● What is needed: Give exactly the lines from the one with "Viewport: 315px width, 192px" through the final line of the listing below, both included, leaving out any pictures.

● Listed entries:
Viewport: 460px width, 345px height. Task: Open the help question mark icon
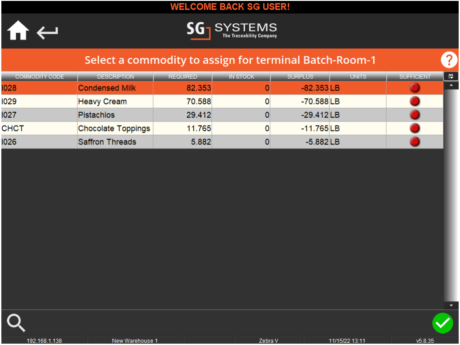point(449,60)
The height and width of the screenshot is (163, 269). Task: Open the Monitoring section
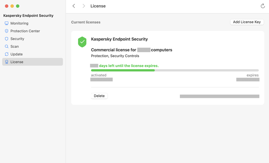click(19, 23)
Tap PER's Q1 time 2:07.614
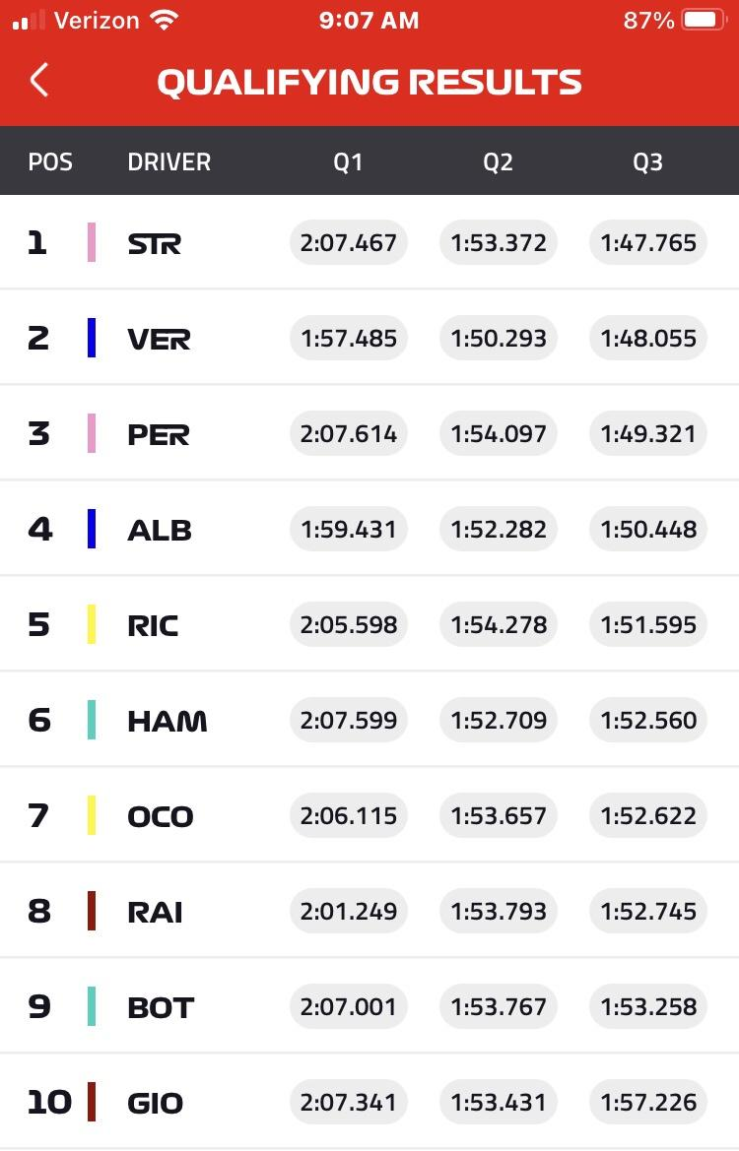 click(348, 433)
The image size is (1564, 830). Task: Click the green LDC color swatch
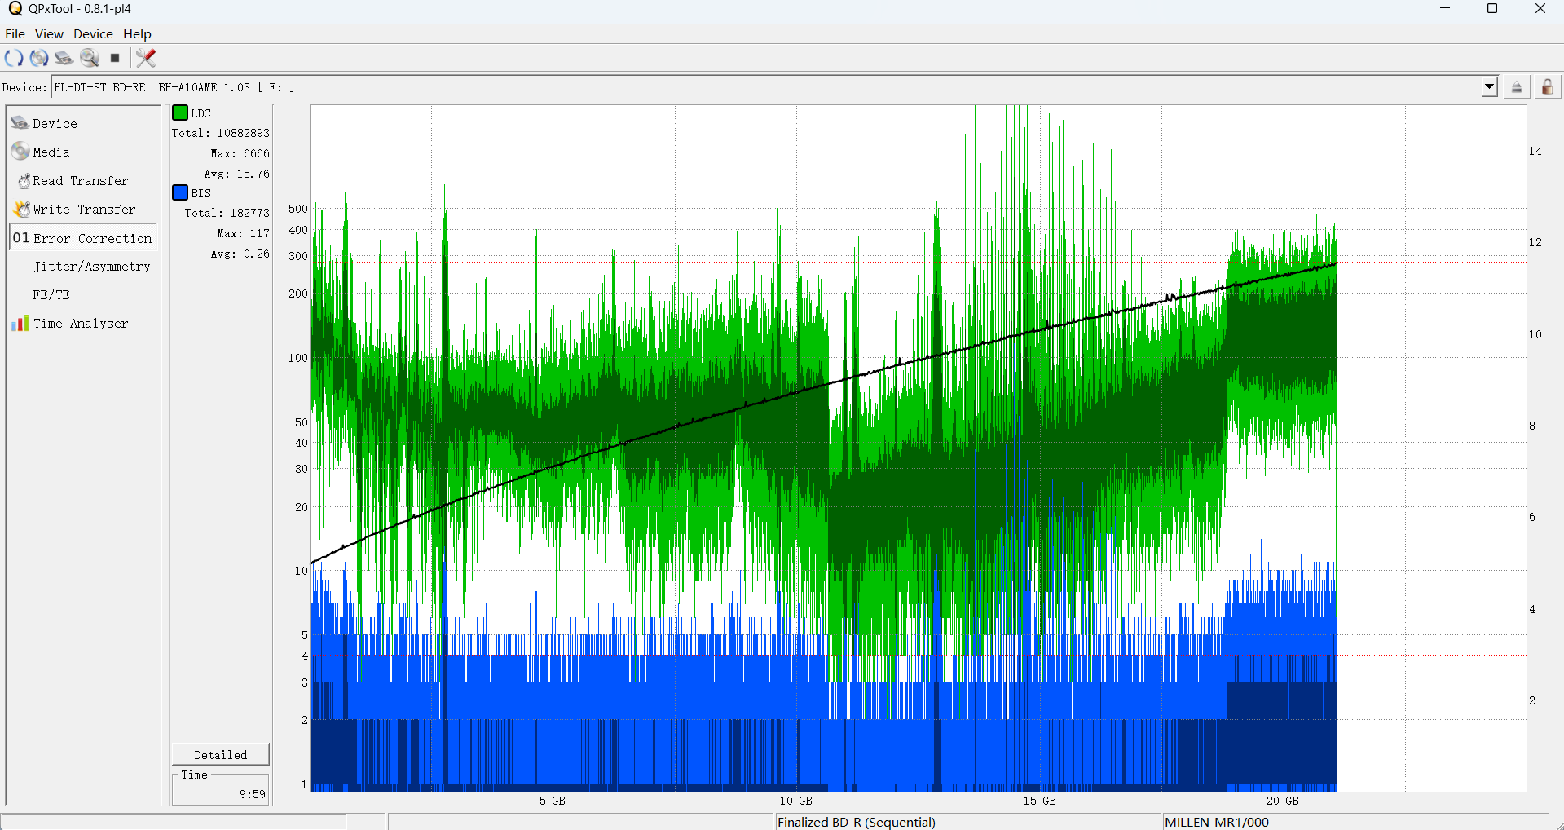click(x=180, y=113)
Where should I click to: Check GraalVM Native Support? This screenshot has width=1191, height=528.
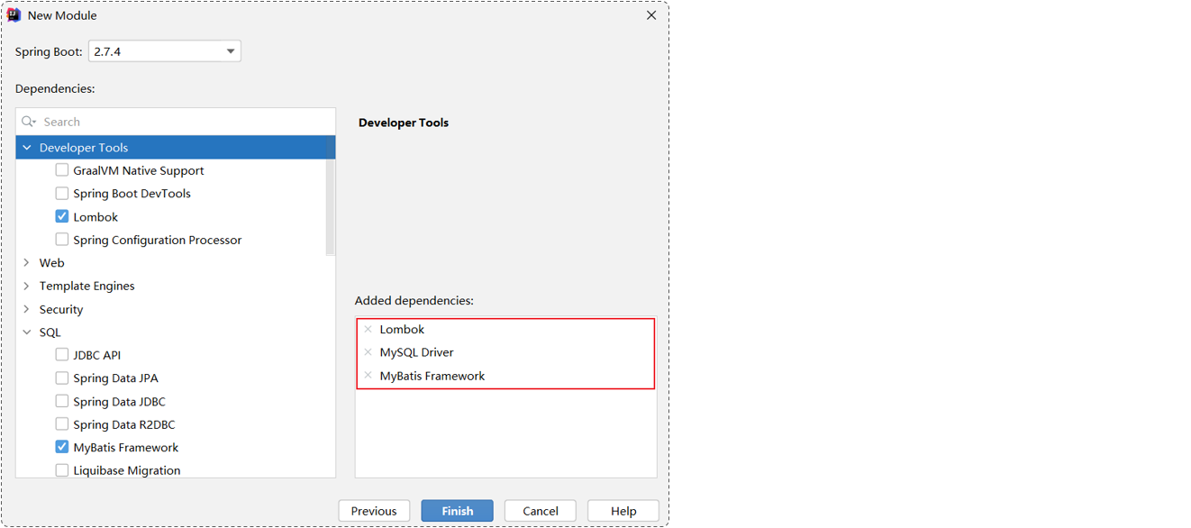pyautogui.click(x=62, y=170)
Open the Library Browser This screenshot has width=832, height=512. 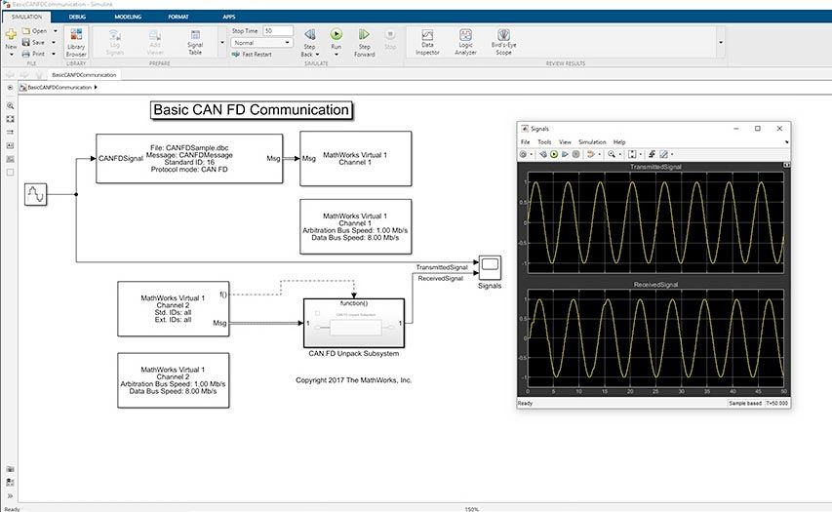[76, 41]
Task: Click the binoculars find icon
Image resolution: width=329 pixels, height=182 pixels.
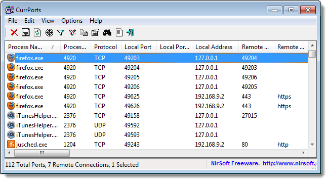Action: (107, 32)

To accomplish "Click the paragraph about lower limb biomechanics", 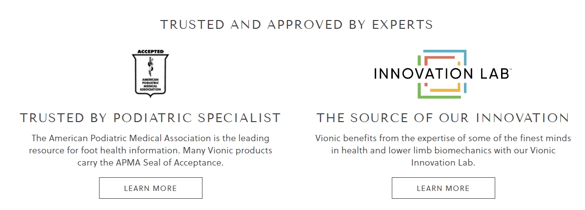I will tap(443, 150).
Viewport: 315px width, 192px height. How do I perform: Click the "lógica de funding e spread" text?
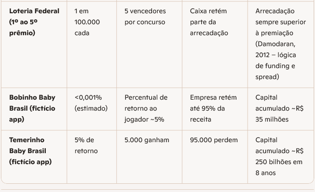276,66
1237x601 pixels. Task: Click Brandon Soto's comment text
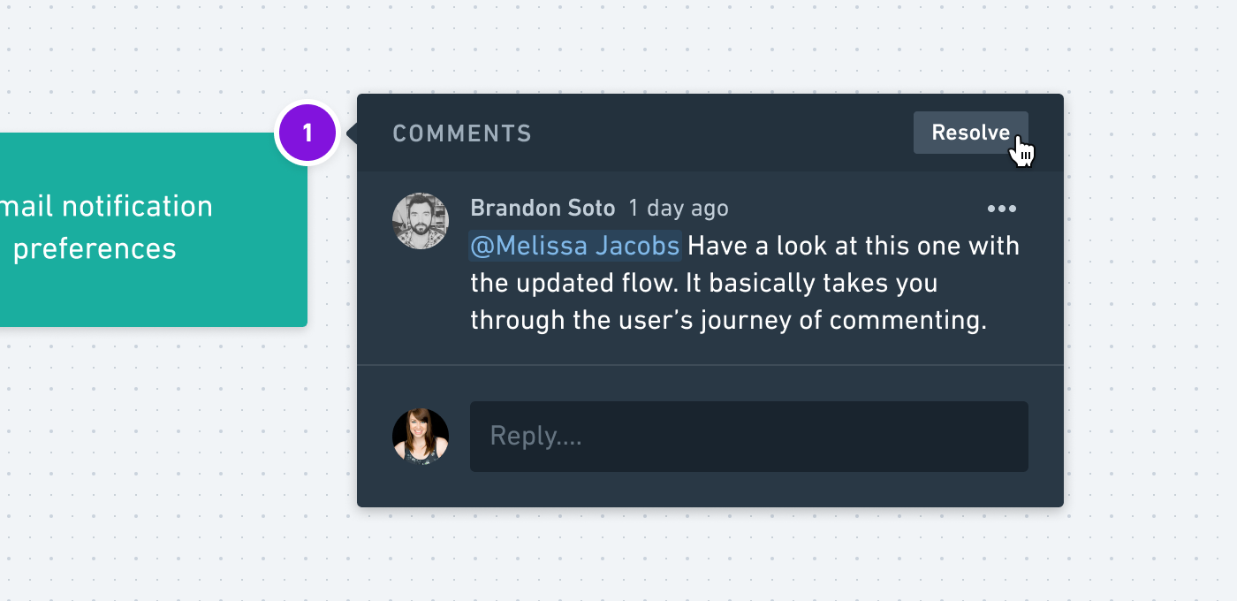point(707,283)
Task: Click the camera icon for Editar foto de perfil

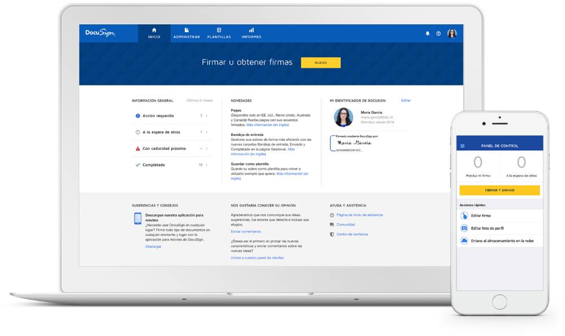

● Reply:
Viewport: 315px width, 192px height. How do I perform: Click the "lógica de funding e spread" text?
276,66
1237x601 pixels. Task: Click Brandon Soto's comment text
point(707,283)
Task: Click the camera icon for Editar foto de perfil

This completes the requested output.